Как и рассчитывал Аттон, им не удалось к ночи дойти до Бетаптица. Караван остановился на ночлег возле маленькой таверны, не дойдя до города каких-то десяти стрел. Краб, вторую неделю, заливал горе вином, проклиная богов, демонов и всех встречных. Мерриз всю дорогу через аведжийские земли молчал, пристально вглядываясь в каждого, проходящего мимо, путника. Остальные караванщики были подавлены, словно постарели за это время вдвое. Пожилой данлонец, по имени Лломми, узнав о захвате Прассии, покинул их, сославшись на то, что Великий Герцог может повести армию на Данлон. Он уговаривал Аттона идти и ним, к границе, обещал устроить капралом в армию Данлона, по Аттон молча, не отвечая на уговоры, проводил его, отдав напоследок пару кинжалов, подобранных на Пустошах.

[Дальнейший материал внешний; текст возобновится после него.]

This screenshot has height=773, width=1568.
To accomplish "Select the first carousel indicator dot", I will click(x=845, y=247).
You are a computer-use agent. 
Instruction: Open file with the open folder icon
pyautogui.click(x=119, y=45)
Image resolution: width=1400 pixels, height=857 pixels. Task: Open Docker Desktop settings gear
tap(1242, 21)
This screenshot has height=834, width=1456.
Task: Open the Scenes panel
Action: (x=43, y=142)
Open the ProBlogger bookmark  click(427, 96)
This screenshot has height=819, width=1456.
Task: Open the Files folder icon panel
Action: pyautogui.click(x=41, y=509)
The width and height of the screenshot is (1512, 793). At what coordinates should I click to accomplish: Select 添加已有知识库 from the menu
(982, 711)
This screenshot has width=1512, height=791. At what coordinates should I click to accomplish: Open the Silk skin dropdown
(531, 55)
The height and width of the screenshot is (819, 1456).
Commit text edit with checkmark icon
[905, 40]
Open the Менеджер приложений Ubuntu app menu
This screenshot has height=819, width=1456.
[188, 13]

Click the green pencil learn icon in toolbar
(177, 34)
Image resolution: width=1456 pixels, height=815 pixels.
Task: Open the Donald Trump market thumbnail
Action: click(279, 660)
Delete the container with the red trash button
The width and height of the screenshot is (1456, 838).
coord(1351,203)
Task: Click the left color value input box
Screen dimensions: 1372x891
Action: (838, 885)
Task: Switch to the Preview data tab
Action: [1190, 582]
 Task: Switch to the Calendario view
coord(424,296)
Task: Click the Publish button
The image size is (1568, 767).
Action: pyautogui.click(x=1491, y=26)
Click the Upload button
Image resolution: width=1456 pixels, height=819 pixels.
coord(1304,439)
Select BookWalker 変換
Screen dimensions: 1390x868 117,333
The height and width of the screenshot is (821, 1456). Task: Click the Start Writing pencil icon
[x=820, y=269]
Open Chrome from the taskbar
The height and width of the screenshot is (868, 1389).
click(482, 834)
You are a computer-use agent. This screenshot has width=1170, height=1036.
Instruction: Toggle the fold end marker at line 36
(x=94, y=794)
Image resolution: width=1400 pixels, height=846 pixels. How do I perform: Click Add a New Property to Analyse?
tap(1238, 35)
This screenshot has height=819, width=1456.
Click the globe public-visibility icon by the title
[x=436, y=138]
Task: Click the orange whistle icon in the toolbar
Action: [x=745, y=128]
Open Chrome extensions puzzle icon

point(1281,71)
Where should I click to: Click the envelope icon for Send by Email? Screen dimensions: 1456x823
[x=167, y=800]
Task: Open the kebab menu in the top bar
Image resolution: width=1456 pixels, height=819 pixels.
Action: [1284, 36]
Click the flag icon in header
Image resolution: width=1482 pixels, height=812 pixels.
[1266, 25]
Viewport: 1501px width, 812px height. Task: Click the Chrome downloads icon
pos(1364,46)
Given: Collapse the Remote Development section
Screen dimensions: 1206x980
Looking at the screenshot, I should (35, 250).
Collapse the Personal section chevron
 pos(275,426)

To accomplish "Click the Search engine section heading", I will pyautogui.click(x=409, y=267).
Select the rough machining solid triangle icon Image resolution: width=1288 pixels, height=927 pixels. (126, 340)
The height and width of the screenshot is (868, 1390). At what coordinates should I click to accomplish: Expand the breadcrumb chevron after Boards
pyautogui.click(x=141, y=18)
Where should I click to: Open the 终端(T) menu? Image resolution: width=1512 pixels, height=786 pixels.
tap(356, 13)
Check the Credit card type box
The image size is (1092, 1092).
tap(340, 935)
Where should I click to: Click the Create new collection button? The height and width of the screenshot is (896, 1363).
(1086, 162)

Аведжийская осень радовала мягкими, теплыми днями, и они шли, молча, среди вечнозеленых лесов Вей-Кронга, думая каждый о своем. Аттон размышлял, о том, что нападение на их караван было подстроено специально, для того, что бы потом обвинить власти Прассии, и дать повод для начала войны. За ними шли от самой границы, ожидая, пока где-то аведжийская конница подготовиться к переправе, пока заблокируют дороги и форпосты. А потом напали, и не дожидаясь результата, растрезвонили окрест, что солдаты ландграфа беззастенчиво грабят аведжийских купцов. Аттон вспомнил злое лицо кавалерийского полковника, которому Краб, запинаясь и путаясь в словах, попытался объяснить произошедшее. Ответ был прост и понятен, и Аттону стоило большого труда удержать Файю, от попыток броситься с секирой на всю конную сотню.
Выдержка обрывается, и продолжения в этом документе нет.